DragonsTooth, High-Throughput Computing

The Dragonstooth cluster, after due notice, was decommissioned during a maintenance outage January 17-19, 2023. Please consider using the [Tinkercliffs](tinkercliffs) and [Infer](infer) clusters instead.

Overview

DragonsTooth is a 48-node system designed to support general batch HPC jobs. The table below lists the technical details of each DragonsTooth node. Nodes are connected to each other and to storage via 10 gigabit ethernet (10GbE), a communication channel with high bandwidth but higher latency than InfiniBand (IB). As a result, DragonsTooth is better suited to jobs that require less internode communication and/or less I/O intearction with non-local storage than NewRiver, which has similar nodes but a low-latency IB interconnect. To allow I/O-intensive jobs, DragonsTooth nodes are each outfitted with nearly 2 TB of solid state local disk. DragonsTooth was released to the Virginia Tech research community in August 2016. In November of 2018, DragonsTooth was reprovisioned with Slurm as its scheduler as a replacement for Moab/Torque.

Technical Specifications

Component	Specification
CPU	2 x Intel Xeon E5-2680v3 (Haswell) 2.5 GHz 12-core
Memory	256 GB 2133 MHz DDR4
Local Storage	4 x 480 GB SSD Drives
Theoretical Peak (DP)	806 GFlops/s

Policies

Note: DragonsTooth is governed by an allocation manager, meaning that in order to run most jobs on it, you must be an authorized user of an allocation that has been submitted and approved. For more on allocations, click here.

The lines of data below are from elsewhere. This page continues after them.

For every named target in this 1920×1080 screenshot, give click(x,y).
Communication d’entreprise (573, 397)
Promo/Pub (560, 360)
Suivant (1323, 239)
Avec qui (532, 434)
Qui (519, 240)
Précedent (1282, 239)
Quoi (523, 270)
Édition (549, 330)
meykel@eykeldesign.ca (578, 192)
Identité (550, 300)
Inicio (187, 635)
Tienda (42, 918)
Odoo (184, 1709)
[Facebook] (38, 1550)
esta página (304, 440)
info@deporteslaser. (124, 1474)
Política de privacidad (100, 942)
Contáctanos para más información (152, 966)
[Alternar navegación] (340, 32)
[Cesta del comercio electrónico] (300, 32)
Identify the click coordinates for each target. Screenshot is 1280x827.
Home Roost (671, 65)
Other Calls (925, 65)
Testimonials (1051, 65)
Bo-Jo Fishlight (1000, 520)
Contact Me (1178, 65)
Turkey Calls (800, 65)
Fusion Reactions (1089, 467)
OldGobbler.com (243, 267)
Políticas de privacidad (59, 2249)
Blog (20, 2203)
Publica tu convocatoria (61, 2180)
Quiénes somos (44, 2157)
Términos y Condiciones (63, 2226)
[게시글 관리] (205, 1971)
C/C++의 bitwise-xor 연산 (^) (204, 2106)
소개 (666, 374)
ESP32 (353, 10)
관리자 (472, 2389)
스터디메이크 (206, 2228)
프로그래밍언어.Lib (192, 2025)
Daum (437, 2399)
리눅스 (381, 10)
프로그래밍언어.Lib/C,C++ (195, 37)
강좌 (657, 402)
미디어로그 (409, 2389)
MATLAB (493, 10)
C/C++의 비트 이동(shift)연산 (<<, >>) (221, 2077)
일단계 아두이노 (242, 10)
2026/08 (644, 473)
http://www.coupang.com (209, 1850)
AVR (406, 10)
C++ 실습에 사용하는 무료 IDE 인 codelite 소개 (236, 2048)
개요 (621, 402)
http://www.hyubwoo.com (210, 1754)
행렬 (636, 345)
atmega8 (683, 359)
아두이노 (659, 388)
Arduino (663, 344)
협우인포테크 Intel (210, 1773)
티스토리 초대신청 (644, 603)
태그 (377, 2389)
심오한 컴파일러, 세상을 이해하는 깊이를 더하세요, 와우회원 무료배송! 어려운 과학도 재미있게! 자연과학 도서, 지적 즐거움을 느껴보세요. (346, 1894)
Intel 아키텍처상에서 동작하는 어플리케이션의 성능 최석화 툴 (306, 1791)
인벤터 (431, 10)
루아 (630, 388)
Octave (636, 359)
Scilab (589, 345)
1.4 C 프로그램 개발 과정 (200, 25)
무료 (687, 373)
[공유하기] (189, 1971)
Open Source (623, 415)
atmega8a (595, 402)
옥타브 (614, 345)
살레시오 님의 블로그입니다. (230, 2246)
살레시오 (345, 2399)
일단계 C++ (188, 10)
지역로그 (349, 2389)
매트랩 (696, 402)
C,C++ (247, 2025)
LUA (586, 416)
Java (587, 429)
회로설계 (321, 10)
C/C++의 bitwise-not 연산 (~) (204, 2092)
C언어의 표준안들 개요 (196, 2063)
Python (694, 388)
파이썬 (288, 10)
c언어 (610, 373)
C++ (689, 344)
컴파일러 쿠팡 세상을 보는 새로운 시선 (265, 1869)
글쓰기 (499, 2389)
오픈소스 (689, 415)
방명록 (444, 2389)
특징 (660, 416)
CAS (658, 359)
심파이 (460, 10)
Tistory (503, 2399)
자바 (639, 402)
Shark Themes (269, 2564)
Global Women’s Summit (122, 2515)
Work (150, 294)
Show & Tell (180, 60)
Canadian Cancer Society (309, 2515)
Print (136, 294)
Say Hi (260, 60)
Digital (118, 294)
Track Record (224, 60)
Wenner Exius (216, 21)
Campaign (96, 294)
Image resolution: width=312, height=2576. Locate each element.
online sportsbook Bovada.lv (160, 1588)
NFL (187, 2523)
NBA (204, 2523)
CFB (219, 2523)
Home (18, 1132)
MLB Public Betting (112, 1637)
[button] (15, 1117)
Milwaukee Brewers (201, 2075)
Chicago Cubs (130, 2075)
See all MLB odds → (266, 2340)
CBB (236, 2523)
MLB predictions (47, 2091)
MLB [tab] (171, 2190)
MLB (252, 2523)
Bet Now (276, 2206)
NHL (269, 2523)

As described above, communications between nodes and between a node and storage will have higher latency on DragonsTooth than on other ARC clusters. For this reason the queue structure is designed to allow more jobs and longer-running jobs than on other ARC clusters. DragonsTooth has two partitions (queues):

normal_q for production (research) runs.
dev_q for short testing, debugging, and interactive sessions. dev_q provides slightly elevated job priority to facilitate code development and job testing prior to production runs.

The settings for the partitions are:

Partition	`normal_q`	`dev_q`
Access to	dt003-dt048	dt003-dt048
Max Jobs	288 per user 432 per allocation	1 per user
Max Nodes	12 per user 18 per allocation	12 per user
Max Core-Hours*	34,560 per user 51,840 per allocation	96 per user
Max Walltime	30 days	2 hr

Other notes:

Shared node access: more than one job can run on a node.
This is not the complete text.